*Cosa si chiede*
1) Secondo l'estratto, da quale opera di Camus proviene la citazione inclusa nella lettera?
2) Elenchi tutto ciò che, nella versione italiana della lettera riportata nell'estratto, chi scrive dichiara di aver scoperto in sé come invincibile.
3) Riporti fedelmente il passo dell'estratto, cominciando dalle parole «Qualcuno potrà dire» e fermandosi dopo «attraverso il dolore.».

Voglio condividere con voi una lettera.
Mon cher,
Au milieu de la haine, j’ai trouvé qu’il y avait, en moi, un amour invincible.
Dans le milieu des larmes, j’ ai trouvé qu’il y avait, en moi, un sourire invincible.
Au milieu du chaos, j’ai trouvé qu’il y avait, en moi, un calme invincible.
J’ai réalisé, à travers tout cela, que…
Au milieu de l’hiver, j’ai trouvé qu’il y avait, en moi, un été invincible.
Et cela me rend heureux. Car il dit que peu importe comment le monde pousse contre moi, en moi, il y a quelque chose plus fort – quelque chose de mieux, poussant de retour.
Albert Camus
Mio caro,
nel bel mezzo dell’odio ho scoperto che vi era in me un invincibile amore.
Nel bel mezzo delle lacrime ho scoperto che vi era in me un invincibile sorriso.
Nel bel mezzo del caos ho scoperto che vi era in me un’invincibile tranquillità.
Ho compreso, infine,che
nel bel mezzo dell’inverno, ho scoperto che vi era in me un’invincibile estate.
E che ciò mi rende felice. Perché afferma che non importa quanto duramente il mondo vada contro di me, in me c’è qualcosa di più forte, qualcosa di migliore che mi spinge subito indietro.
Albert Camus
Questa lettera ispirata e un po’ smielata attribuita ad Albert Camus, non esiste.
La si può trovare abbondantemente in rete e probabilmente stampata su qualche tazza.
È una sorta di sandwich virtuale che tra i suoi strati include una citazione dell’autore francese da “Ritorno a Tipasa”.
In un viaggio tra fonti, bufale e blog new age ho seguito il filo rosso del mio sospetto e dopo averla incontrata per l’ennesima volta ho verificato se questa lettera esistesse davvero, almeno in qualche forma. Ebbene, no.
In un’epoca in cui ogni contenuto viene in qualche modo appiattito, edulcorato e pre-masticato è inevitabile che vengano attribuite alla penna di grandi pensatori, poeti e scrittori citazioni errate. Queste però partono spesso da un fondo di verità, che sia sostanza o substrato.
Qualcuno potrà dire che non importa, che spesso queste parole sono d’ispirazione e che portano a una riflessione.
Questo è vero solo in parte.
Si tratta di una semplificazione che ha un peso anche sulla sostanza.
Se leggiamo questa lettera attribuita a Camus, qualcosa manca. L’estate invincibile sembra giungere senza che alcun inverno abbia gelato il cuore dell’autore, il sorriso sembra un sorriso che non è passato attraverso il dolore.
“Qualcosa mi spinge subito indietro”. Ma indietro si torna davvero dopo essere passati attraverso. Se no si tratta solo di consolazione, di una pacca sulla spalla. Di una via d’uscita e non di una via di entrata nella materia pulsante e umida della vita. In ultima analisi, di una scorciatoia.

*Materiale*

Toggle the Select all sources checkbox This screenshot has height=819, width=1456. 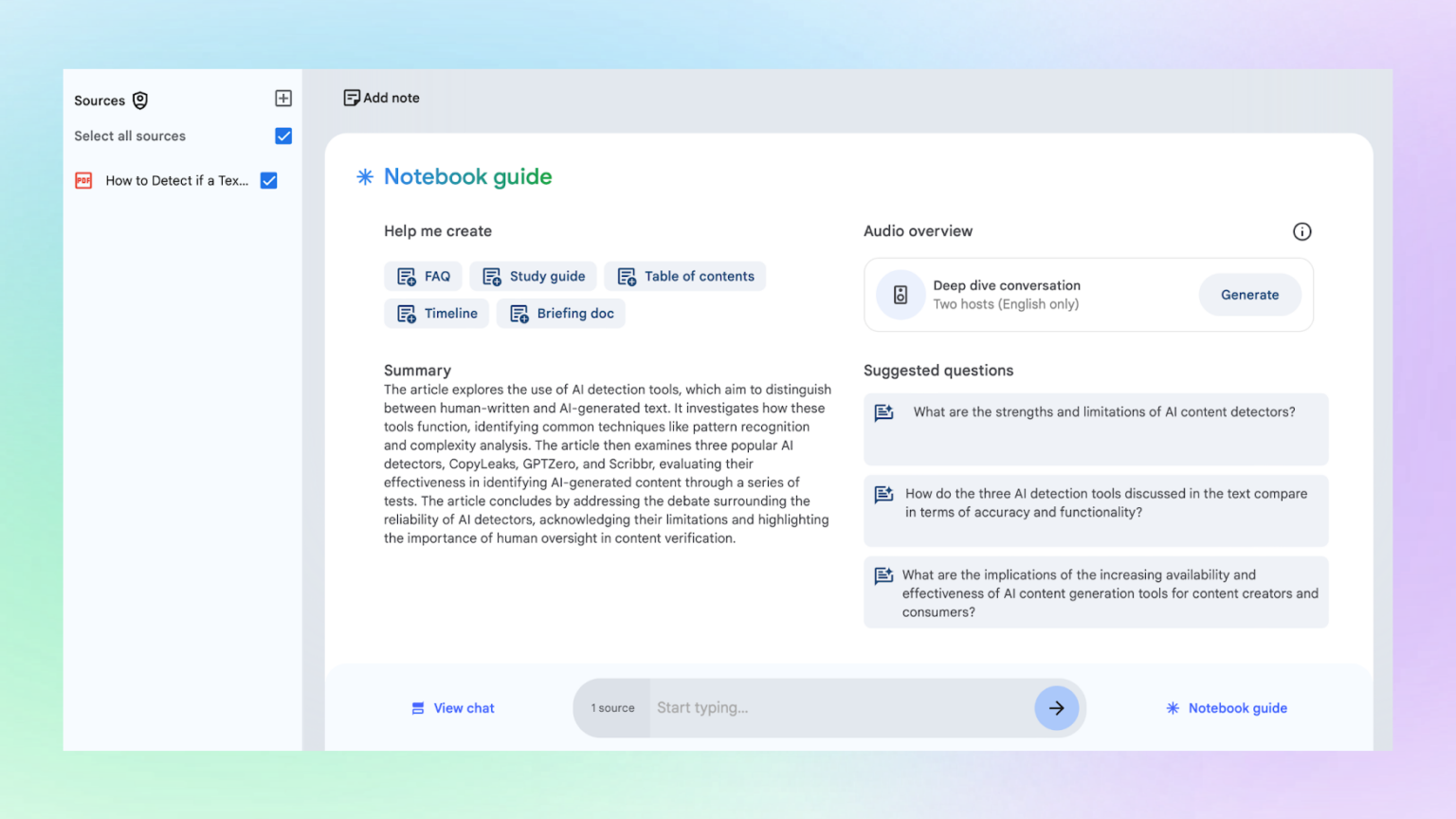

*Risposte alle consegne*
1) Da «Ritorno a Tipasa».

2) Amore, sorriso, tranquillità, estate.

3)
Qualcuno potrà dire che non importa, che spesso queste parole sono d’ispirazione e che portano a una riflessione.
Questo è vero solo in parte.
Si tratta di una semplificazione che ha un peso anche sulla sostanza.
Se leggiamo questa lettera attribuita a Camus, qualcosa manca. L’estate invincibile sembra giungere senza che alcun inverno abbia gelato il cuore dell’autore, il sorriso sembra un sorriso che non è passato attraverso il dolore.